Digital kidney sheds light on link between hydration and acute injury

Chloe Kent 7 October 2019 (Last Updated October 7th, 2019 15:15)

A computerised kidney is teaching researchers at the University of Waterloo about the impact of medicines on the dehydrated body.

Digital kidney sheds light on link between hydration and acute injury

A digital kidney is teaching researchers at the University of Waterloo about the impact of medicines on the dehydrated body.

The model has found that unless a patient is properly hydrated, taking two blood pressure drugs and an aspirin could cause acute kidney injury.

University of Waterloo professor of applied mathematics, pharmacy and biology Anita Layton said: “People who have high blood pressure are typically given a water pill, so they pee a lot to lower their blood volume and in so doing lower their blood pressure. These patients are frequently also given another drug that targets a hormonal system which will affect the kidney as well.

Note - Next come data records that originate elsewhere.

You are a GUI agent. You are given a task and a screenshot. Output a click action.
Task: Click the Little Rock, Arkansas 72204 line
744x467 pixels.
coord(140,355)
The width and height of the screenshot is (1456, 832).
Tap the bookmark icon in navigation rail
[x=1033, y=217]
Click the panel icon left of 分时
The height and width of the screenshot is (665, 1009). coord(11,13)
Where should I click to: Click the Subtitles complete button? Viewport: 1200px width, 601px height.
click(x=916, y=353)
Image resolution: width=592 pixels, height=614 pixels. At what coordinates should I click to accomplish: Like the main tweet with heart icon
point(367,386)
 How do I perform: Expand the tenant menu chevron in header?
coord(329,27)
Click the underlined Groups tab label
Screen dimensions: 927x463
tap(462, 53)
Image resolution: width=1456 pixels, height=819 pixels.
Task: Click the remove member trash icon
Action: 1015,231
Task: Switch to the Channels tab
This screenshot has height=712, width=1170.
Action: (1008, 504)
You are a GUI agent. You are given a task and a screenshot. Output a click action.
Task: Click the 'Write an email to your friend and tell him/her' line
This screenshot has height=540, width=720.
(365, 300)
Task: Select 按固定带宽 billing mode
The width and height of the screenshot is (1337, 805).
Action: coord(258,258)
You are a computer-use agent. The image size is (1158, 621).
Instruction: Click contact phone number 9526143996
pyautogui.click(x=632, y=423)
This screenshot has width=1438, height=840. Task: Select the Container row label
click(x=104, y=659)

“A lot of people are on these two drugs, and they will be fine. But one day they might have a headache and take an aspirin, and the three of these drugs together can hurt your kidneys.”

Elderly people, those with impaired kidney function and patients taking certain drugs or drug combinations need to be mindful of their water intake, or they can face unpleasant side effects. This is because their kidneys can struggle to maintain water balance. Vital functions, like producing highly concentrated urine to get rid of waste using as little water as possible when dehydrated, can be impaired.

Layton has built the first computational model of a kidney which simulates the muscle contractions which move urine from the kidney to the bladder. The computer model simulated the effects of various drugs on the urinary system, and applied mathematical techniques to analyse the data.

The model found that in dehydrated patients, combining two blood pressure drugs and an aspirin can cause injury when there is an insufficient water balance in the body. This leads to a build-up of waste product in concentrated urine.

Layton said: “Incredibly, how mammals produce a highly concentrated urine is not well understood. We’re now a step closer to understanding how water balance is maintained in mammals.”